Agreed with rocketengineer. Its up to you but your not fixing the problem your hiding the symptom. At some point the leakage could get bad enough to either make the lights unusable / cause a fire or blow a fuse.
Right got my head round it.
Direction indicator relay 4 wires,
- Green - Supply from ignition ( you cant use indicators while ignition is off)
- Black - Earth
- Light green pink - Flasher signal
- Light green brown - Flasher signal out to indicator switch ( stalk )
Direction indicator Hazard waning unit ( flasher) 3 wires
- Purple orange- supply from battery always live
- Black - Earth
- Light green pink - Flasher signal output
Hazard warning switch 6 wires
- Light green pink - Flasher signal
- Green and red - LH lights
- Green white - RH lights
- Light green green - Jumper for flasher signal to dashboard light
- Black - Earth for hazard dashboard light
Some how the flasher signal The Light green and pink wire is making a circuit to ground. Which makes the direction indicator hazards warning unit pulse.

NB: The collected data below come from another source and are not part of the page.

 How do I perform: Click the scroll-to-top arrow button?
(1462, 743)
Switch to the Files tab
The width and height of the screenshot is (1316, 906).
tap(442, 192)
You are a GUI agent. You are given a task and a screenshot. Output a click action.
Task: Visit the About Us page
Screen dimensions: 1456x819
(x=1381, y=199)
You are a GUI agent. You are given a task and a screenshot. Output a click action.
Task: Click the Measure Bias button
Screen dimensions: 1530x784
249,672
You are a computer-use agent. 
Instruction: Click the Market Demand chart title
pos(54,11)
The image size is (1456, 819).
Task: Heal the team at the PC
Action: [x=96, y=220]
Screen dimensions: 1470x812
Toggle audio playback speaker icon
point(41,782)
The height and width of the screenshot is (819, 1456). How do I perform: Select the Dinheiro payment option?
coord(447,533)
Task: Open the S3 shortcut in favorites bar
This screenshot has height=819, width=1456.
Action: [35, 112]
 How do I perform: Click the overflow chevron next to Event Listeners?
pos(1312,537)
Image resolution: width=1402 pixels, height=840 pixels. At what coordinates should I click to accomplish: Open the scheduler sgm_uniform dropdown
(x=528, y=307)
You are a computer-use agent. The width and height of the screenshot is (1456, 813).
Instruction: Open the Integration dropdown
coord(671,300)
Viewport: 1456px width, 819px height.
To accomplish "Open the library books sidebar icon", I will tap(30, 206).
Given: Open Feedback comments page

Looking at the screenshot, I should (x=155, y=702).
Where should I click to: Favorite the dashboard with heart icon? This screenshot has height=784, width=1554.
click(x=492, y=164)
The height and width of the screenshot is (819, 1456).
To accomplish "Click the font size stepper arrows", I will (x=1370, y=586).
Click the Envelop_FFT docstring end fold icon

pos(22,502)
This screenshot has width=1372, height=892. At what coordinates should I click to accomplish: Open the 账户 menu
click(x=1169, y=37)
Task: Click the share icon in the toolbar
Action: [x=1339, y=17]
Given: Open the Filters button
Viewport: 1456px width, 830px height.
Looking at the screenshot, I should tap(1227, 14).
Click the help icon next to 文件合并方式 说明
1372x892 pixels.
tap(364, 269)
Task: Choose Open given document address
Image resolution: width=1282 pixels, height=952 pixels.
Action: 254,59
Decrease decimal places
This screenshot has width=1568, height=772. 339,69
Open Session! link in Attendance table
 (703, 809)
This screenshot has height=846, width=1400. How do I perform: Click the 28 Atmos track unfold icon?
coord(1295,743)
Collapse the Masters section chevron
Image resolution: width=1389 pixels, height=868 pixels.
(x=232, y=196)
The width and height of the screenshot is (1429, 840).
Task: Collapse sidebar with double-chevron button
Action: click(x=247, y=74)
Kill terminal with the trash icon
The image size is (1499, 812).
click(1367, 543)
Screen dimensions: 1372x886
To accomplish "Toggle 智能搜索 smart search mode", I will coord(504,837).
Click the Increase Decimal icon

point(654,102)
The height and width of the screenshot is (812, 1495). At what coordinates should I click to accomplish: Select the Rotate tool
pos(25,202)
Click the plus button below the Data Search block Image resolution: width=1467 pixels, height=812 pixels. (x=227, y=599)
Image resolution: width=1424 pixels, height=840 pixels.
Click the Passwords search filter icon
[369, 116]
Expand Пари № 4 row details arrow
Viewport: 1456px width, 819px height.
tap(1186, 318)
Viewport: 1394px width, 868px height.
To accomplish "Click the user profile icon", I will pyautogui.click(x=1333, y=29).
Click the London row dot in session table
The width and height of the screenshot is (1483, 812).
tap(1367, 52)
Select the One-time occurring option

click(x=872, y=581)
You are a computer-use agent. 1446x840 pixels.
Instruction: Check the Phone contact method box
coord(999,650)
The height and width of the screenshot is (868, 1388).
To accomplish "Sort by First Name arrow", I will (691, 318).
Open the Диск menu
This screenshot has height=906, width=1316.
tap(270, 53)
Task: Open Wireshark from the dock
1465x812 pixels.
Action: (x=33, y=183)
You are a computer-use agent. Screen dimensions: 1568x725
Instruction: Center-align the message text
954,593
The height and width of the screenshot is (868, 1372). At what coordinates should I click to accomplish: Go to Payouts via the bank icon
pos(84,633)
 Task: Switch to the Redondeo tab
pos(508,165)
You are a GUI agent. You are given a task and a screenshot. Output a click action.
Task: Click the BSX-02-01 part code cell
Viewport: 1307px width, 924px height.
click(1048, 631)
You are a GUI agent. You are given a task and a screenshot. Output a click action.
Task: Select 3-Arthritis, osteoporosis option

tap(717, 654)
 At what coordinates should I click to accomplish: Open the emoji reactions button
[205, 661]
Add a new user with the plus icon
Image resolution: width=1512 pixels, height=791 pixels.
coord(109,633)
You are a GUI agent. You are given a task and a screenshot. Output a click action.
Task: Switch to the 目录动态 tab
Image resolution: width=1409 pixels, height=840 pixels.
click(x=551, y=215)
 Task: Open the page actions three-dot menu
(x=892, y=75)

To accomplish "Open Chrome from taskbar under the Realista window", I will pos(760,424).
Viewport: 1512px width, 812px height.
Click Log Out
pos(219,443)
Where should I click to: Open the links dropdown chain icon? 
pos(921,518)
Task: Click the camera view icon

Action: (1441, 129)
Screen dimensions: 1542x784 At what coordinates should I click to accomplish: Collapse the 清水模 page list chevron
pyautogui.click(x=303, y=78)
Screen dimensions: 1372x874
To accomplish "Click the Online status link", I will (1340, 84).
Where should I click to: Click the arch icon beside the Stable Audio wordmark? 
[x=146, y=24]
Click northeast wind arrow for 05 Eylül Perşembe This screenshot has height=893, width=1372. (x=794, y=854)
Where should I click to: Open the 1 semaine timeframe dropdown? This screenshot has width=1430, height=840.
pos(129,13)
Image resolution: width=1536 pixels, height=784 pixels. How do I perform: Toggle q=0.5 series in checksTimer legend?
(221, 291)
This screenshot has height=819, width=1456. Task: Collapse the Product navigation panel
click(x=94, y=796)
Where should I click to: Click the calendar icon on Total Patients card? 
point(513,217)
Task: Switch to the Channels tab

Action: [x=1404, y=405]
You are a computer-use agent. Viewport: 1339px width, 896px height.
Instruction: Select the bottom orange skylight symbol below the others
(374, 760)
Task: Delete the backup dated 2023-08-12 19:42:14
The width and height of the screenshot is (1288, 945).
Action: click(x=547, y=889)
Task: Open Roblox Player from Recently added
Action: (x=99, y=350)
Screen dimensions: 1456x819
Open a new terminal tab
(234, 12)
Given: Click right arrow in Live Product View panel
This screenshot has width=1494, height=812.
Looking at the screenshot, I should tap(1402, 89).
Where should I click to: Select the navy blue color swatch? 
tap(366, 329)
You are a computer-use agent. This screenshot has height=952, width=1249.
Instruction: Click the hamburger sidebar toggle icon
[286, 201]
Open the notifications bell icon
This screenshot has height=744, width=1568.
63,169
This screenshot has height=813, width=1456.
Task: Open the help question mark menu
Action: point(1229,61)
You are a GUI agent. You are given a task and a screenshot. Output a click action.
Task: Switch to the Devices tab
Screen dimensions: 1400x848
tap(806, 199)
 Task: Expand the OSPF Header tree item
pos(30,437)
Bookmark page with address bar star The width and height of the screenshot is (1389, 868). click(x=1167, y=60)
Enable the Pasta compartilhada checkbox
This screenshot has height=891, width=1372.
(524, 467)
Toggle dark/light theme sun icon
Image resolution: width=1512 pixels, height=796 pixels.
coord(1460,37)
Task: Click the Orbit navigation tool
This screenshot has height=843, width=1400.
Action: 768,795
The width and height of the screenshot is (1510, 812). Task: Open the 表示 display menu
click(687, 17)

Personally id get the meter out discount all 3 ends make sure they dont touch chassis and measure resistance between the cable and ground. If its Open loop then all good cable is fine. Has a resistance then the cable insulation has failed.
Then plug it into the direction indicator relay, Measure again from the cable to ground. If its Open loop then all good, if its got a resistance then the relay is either buggers or possibly further down the line.
Then plug the cable back into the Hazard warning switch. Measure from cable to ground. Open loop is good. resistance is bad. If you got open loop with the cable all times previously then the fault is with the switch.
From the drawing there is a "Sealed Joint" in the cable i suspect this has water ingress and has failed.
Im not familiar with SPI or japanese but from what i see from drawings as rocket said, The Light green and pink wire which connects the flasher to the direction relay and hazard switch has a ground leakage.
Feel free to correct me anyone, Also looking at drawing anyone fancy explaining why they used an Op amp symbol inside the flasher and hazard switch? Cheers
Edited by phillrulz, 08 January 2018 - 07:40 PM.